Basta ver el revuelo que causó en Twitter la noticia de su muerte: según la empresa de monitoreo de redes sociales SR7, se redactaron aproximadamente 10 mil tweets por segundo. La muerte de Jobs se convirtió en el evento con el mayor número de reacciones en la historia de Twitter. Desde Marco Antonio Solís hasta Barack Obama, parecía que todos tenían algo qué decir sobre su muerte la tarde del miércoles 5 de octubre.
A partir de que se masificó el uso de computadoras personales y se expandió la cantidad de usuarios de Internet en la segunda mitad de la década de los 90, Steve Jobs se hizo camino para ser la figura central de la vanguardia tecnológica como CEO de Apple. Pero el camino no fue fácil.
Jobs fue despedido en 1985 de esa compañía, pero regresó de manera triunfal en 1996-1997 para rescatar a la empresa que para entonces se encontraba en desventaja ante los productos que Dell, Gateway, IBM y Compaq estaban lanzando en el mercado de las computadoras.
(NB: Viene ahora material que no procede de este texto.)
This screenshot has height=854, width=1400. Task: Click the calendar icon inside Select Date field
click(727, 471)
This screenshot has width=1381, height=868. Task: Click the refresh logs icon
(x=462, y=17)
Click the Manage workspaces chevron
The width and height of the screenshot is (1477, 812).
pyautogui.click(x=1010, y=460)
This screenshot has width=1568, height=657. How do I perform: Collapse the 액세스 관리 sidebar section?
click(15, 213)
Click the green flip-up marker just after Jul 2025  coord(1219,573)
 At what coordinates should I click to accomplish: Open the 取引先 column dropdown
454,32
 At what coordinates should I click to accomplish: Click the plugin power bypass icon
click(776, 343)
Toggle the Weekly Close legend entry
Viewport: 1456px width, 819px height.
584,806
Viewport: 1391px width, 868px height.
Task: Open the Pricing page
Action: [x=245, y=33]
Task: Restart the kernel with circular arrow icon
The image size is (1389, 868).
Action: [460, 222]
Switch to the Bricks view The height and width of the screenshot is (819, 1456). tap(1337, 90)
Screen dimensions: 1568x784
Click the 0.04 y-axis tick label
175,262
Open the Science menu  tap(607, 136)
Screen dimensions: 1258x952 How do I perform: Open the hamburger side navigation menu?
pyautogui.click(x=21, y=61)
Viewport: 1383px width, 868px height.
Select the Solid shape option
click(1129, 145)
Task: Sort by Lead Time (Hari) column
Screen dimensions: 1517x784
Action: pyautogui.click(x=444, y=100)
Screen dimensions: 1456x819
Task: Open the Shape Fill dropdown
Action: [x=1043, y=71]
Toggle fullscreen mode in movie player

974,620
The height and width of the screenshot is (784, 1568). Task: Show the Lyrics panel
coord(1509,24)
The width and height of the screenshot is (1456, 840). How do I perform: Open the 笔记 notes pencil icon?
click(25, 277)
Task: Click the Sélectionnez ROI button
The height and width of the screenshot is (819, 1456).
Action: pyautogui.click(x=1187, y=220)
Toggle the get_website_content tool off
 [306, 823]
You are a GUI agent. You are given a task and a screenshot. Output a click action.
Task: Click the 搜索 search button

En perspectiva, Steve Jobs dijo años después que haber sido despedido fue lo mejor que le pudo haber pasado: “La pesadez de ser exitoso fue reemplazada por la ligereza de ser un principiante otra vez, menos seguro de todo. Me liberó para entrar en uno de los periodos más creativos de mi vida”.
A partir de 1998, todo fue cuesta arriba. Apple entró en una era de ganancias sin comparación. Quizá se trate de uno de los regresos más espectaculares en el mundo de los negocios: 1998 marca el año cero de Apple, a.S.J. (antes de Steve Jobs) y d.S.J. (después de Steve Jobs).
Nadie en Silicon Valley podía igualar, mucho menos superar, su carisma para presentar nuevos productos y mejoras de servicio en los eventos conocidos como “keynotes” o conferencias. Si alguien podía entusiasmar a las masas con productos innovadores, era él.
The Economist recientemente le dedicó una portada con un titular perfecto: “Steve Jobs: El Mago”. Y no solo eso, el semanario dice que “su sentido de la teatralidad convirtió a muchos lanzamientos de productos de Apple en una especie de experiencias cuasi-religiosas”. Los que llegamos a seguir las crónicas de las conferencias en tiempo real a través de blogs, sabemos que esto es verdad.
Pero los productos no cambian patrones de consumo ni se venden solo con un excelente carisma y una imagen hip (jeans, tenis y cuellos de tortuga). La gran ventaja de Apple es que tenía en Jobs no solo a un efectivo e innovador CEO, sino al diseñador de productos más influyente de nuestra era.
Minimalismo, simpleza, efectividad, la limpieza en el diseño ante todo. El sentido de la estética y el estilo de Jobs marcaron la pauta en el diseño de gadgets de la década pasada. Menos siempre fue más para Apple, y Jobs tuvo la visión para fundir el mundo de la computación con el diseño como nadie lo había hecho.